La loi anti-pourriel continue de semer la confusion
Selon une étude publiée jeudi, 94% des professionnels du marketing ne sont pas capables de répondre correctement à des questions de base sur la Loi canadienne anti-pourriel (LCAP).
«Parmi toutes les entreprises concernées par cette loi, on se serait attendu à ce que les professionnels du marketing relationnel soient ceux qui la connaissent le mieux», confie Philippe Le Roux, président de Certimail, une société créée pour accompagner les entreprises qui souhaitent implanter un programme de conformité.
L’étude encadrée par le cabinet d’avocat LJT et Certimail a été commandée par l’Association du marketing relationnel (AMR), qui a interrogé 152 de ses membres. Même parmi les 71% de répondants qui affirment bien connaître la loi C-28, le taux d’échec a été de 85%. Il fallait répondre correctement à sept questions pour passer le test.
«Pourtant, il s’agit de questions simples, on n’a pas cherché à les piéger sur des aspects compliqués de la loi», ajoute M. Le Roux, en précisant que ce même sondage avait donné des résultats similaires dans l’industrie de l’assurance et ailleurs au Canada.
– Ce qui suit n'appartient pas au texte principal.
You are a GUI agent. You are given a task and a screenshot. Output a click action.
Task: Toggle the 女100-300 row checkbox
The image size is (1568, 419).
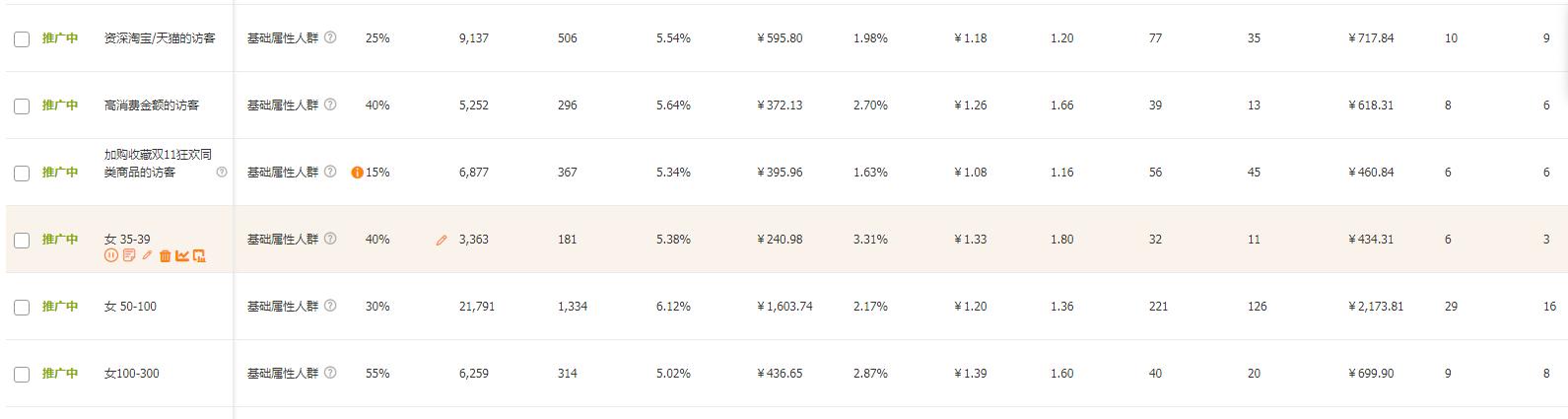pos(22,375)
À titre d’exemple seulement 31% des répondants savent que la loi s’applique aussi aux messages envoyés sur les réseaux sociaux.
L’étude souligne aussi que la moitié des répondants croient que la loi anti-pourriel ne concerne que les envois promotionnels et que le consentement suffit pour éviter les amendes. «C’est inexact, la LCAP ne concerne pas juste les envois de marketing, mais bien 95% des courriels qui sortent de toutes les entreprises au Canada», renchérit Marc Roussin, président de l’AMR.
Même si les interprétations divergent, tout courriel envoyé par un employé à une autre entreprise pourrait être interprété comme fautif au sens de la loi, s’il n’offre pas d’option de désabonnement.
La Loi a été adoptée en 2010 et est appliquée depuis 2014. Face à cette confusion, le gouvernement du Canada a suspendu L’année dernière certaines dispositions qui devaient entrer en vigueur en juillet 2017.
Il s’agit de celles offrant la possibilité pour les citoyens d’entamer des procédures judiciaires contre les entreprises leur envoyant des courriels promotionnels non désirés. Cette possibilité était, et reste à ce jour, réservé au Conseil de la radiodiffusion et des télécommunications du Canada (CRTC) et au Bureau de la concurrence du Canada, qui a par exemple récemment donné 1,25M$ d’amendes aux entreprises de location d’autos National et Alamao pour non-respect de la Loi.
Si la LCAP est là pour rester, un comité de travail gouvernemental a néanmoins remis en décembre dernier un rapport sur les améliorations à lui apporter. Les consultations ont notamment fait ressortir l’importance de mieux communiquer les obligations de revenir au nom initial de Loi sur la protection du commerce électronique afin de refléter sa réelle portée qui va bien plus loin que le simple pourriel.
En conclusion de son rapport le comité écrit «reconnaître l’importance de la Loi, de son objectif et des principes qui la soutiennent […] Bien que l’amélioration des directives et de la sensibilisation doivent être une priorité pour les années à venir, les résultats potentiels de cette solution demeurent limités. La Loi et ses règlements doivent être clarifiés. Le gouvernement du Canada doit porter son attention, entre autres, sur les dispositions qui définissent les MEC (messages électroniques commerciaux), le consentement et les messages entre entreprises. Une fois ces éléments clarifiés, le gouvernement sera mieux en mesure d’évaluer les répercussions de l’entrée en vigueur du droit privé d’action.»
De son côté le CRTC explique par courriel que «bien qu’il y ait toujours place à l’amélioration, les dispositions contenues dans la LCAP permettent au CRTC de s’acquitter de son mandat efficacement». Le gouvernement a jusqu’à la fin avril pour faire connaître la suite qu’il entend donner à ces recommandations. Au moment de mettre en ligne, le ministère de l’Innovation, Sciences et Développement économique du Canada n’avait pas répondu à nos questions.